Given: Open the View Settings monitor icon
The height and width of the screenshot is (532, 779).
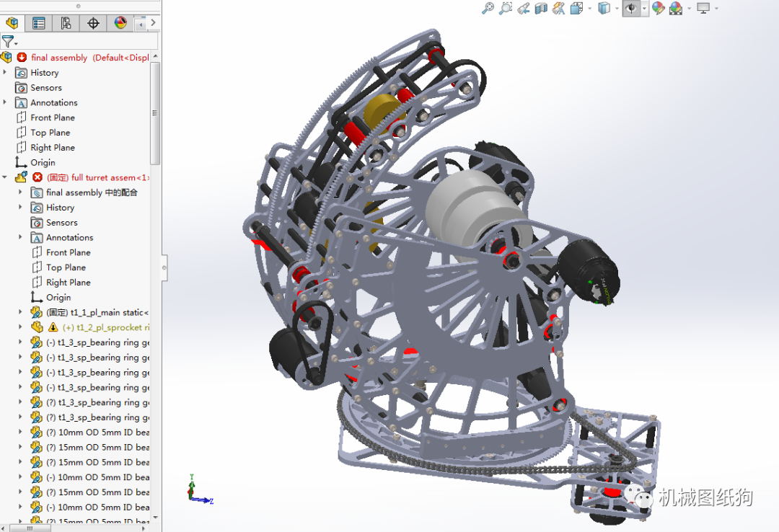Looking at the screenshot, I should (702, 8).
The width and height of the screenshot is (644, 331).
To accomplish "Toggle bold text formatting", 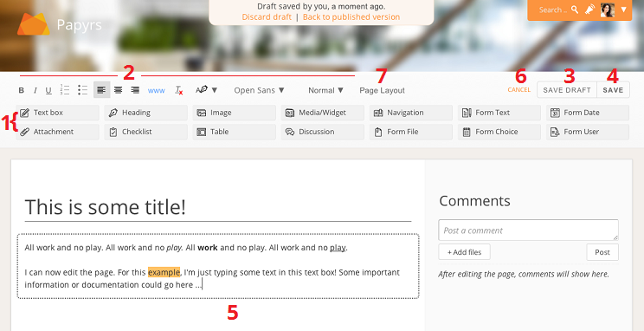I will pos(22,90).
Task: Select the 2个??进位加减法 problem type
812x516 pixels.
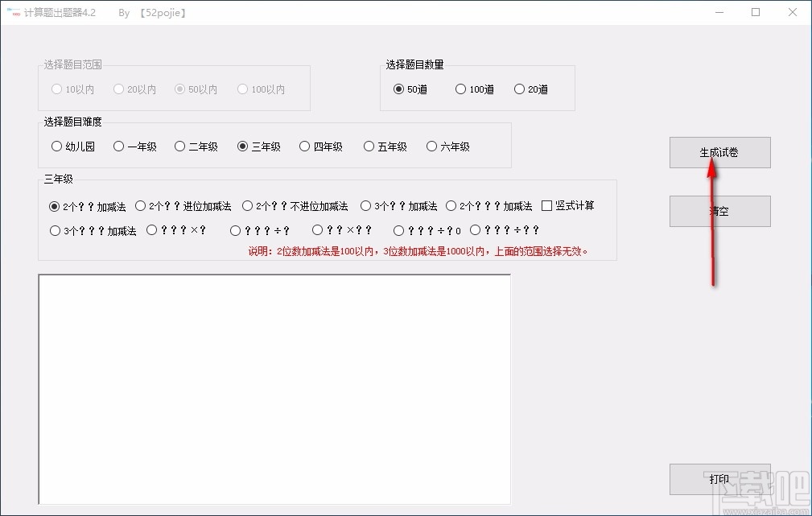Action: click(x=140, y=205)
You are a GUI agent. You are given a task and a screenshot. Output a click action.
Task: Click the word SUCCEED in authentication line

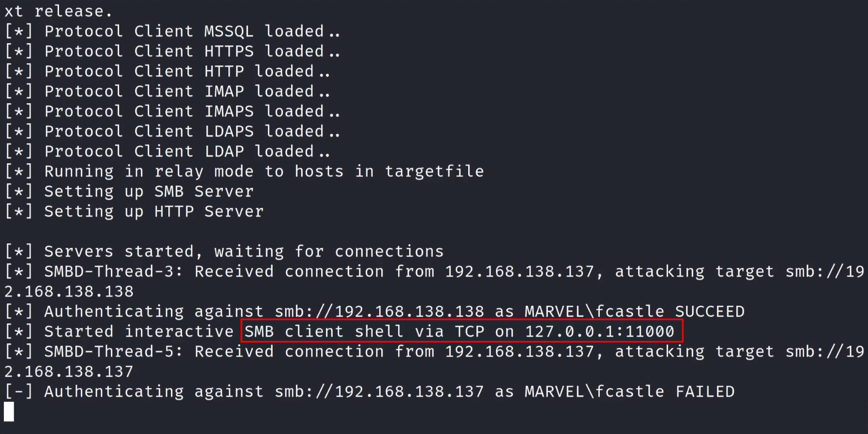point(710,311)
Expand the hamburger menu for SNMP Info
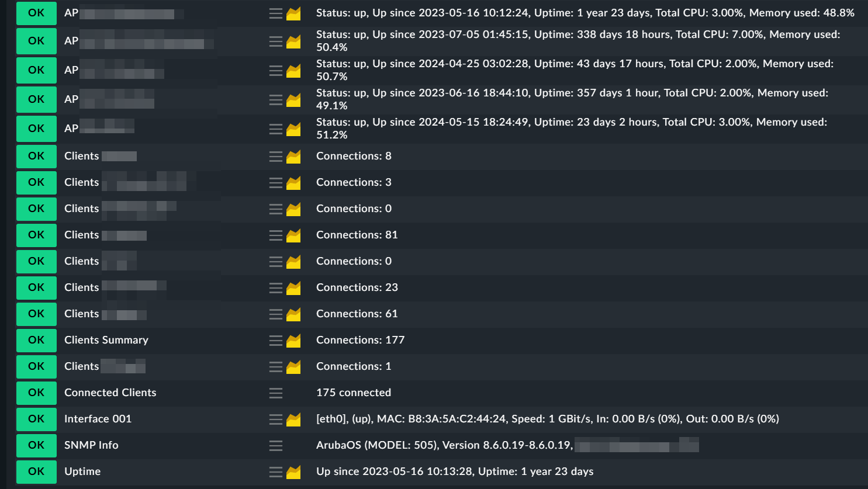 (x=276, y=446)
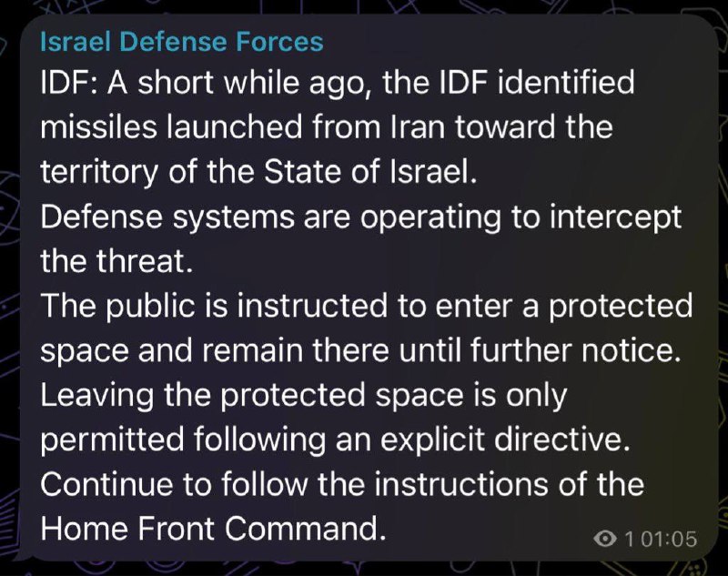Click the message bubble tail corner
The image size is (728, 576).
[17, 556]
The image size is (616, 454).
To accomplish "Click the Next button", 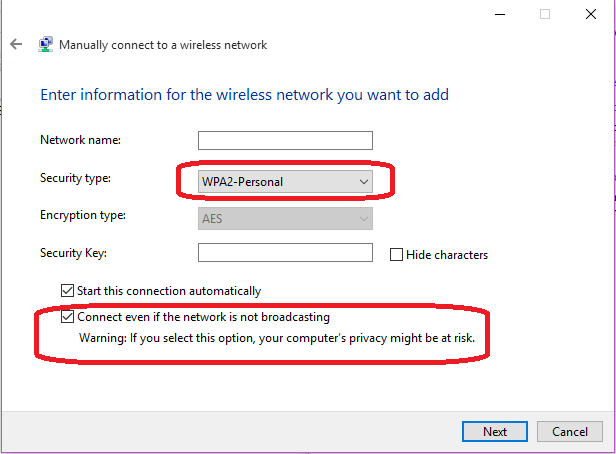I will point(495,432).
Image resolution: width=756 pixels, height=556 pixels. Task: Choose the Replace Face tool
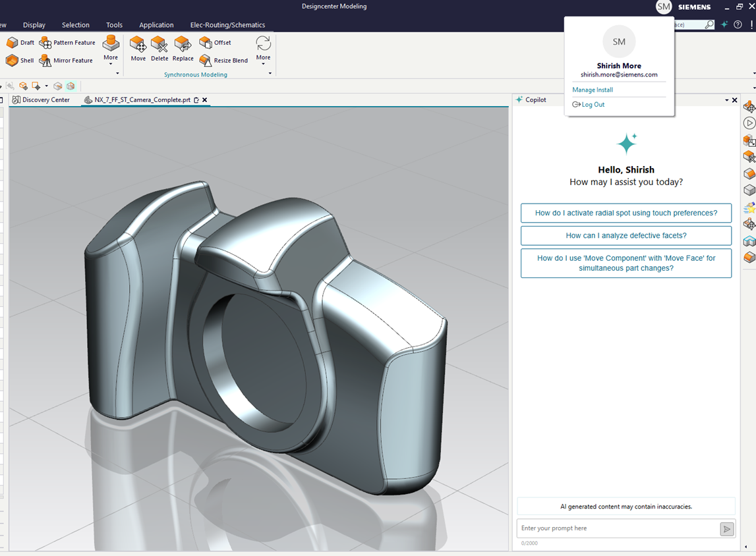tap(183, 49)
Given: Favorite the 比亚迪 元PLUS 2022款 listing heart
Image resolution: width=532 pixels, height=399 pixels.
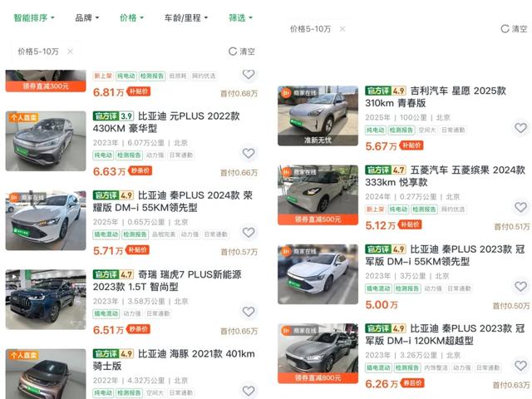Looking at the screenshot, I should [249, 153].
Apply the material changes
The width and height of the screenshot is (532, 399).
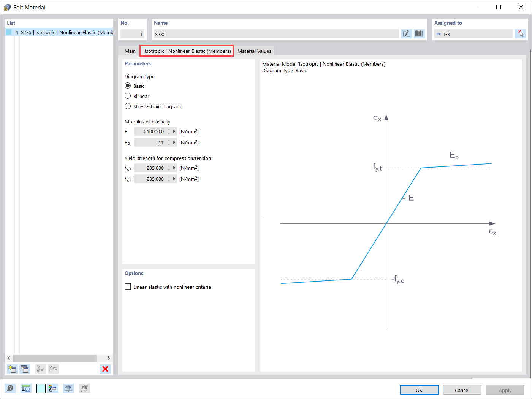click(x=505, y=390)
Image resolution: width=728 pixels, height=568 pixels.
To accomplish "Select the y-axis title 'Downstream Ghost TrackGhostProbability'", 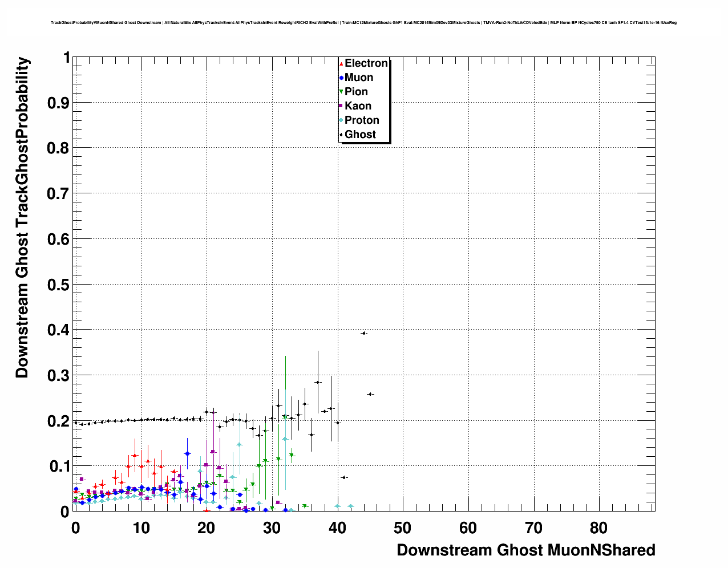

==*==

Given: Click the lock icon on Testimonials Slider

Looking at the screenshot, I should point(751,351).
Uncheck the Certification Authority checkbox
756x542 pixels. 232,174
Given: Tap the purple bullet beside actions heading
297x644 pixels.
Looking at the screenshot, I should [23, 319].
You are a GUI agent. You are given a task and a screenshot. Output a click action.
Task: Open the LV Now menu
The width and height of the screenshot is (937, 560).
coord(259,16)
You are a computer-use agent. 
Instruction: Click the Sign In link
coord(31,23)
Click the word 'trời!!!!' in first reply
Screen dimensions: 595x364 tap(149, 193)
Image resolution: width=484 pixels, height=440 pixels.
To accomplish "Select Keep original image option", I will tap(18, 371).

==*==

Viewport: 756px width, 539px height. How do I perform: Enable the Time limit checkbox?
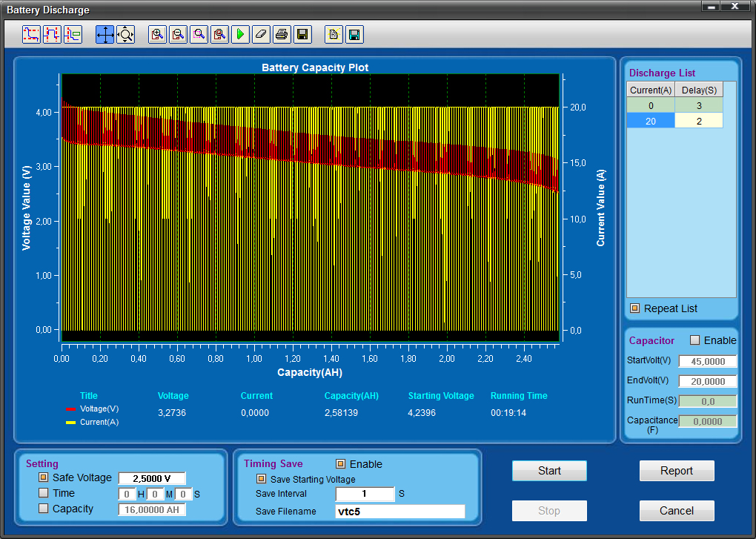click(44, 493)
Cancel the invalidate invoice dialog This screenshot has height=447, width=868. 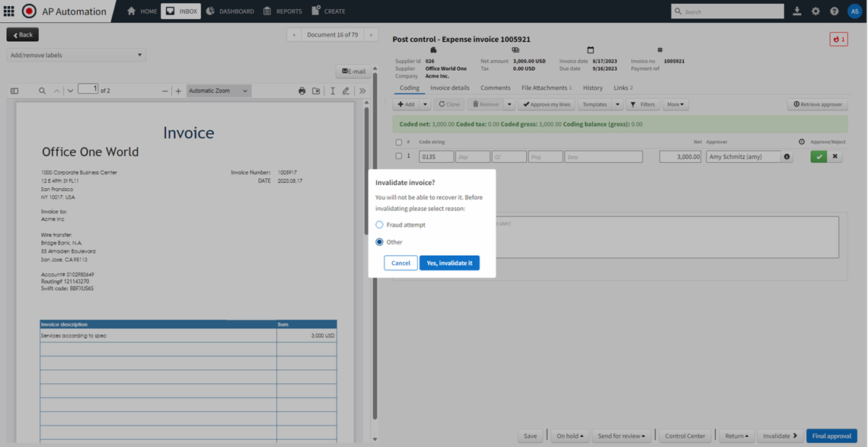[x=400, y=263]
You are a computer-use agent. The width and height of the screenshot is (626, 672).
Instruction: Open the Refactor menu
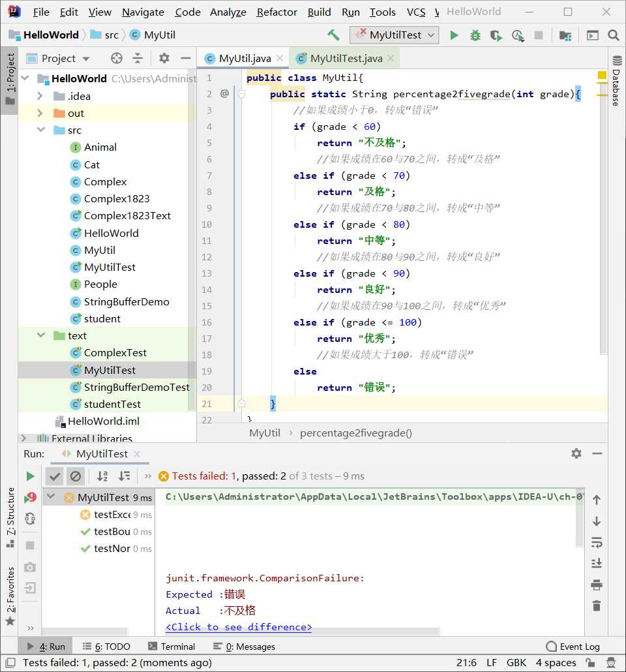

==*==

* Work instructions
Where the string "computer" shows up in the listing above, copy the line that holds it.

* Answer
You are a computer-use agent. 
You are a computer-use agent. The width and height of the screenshot is (626, 672).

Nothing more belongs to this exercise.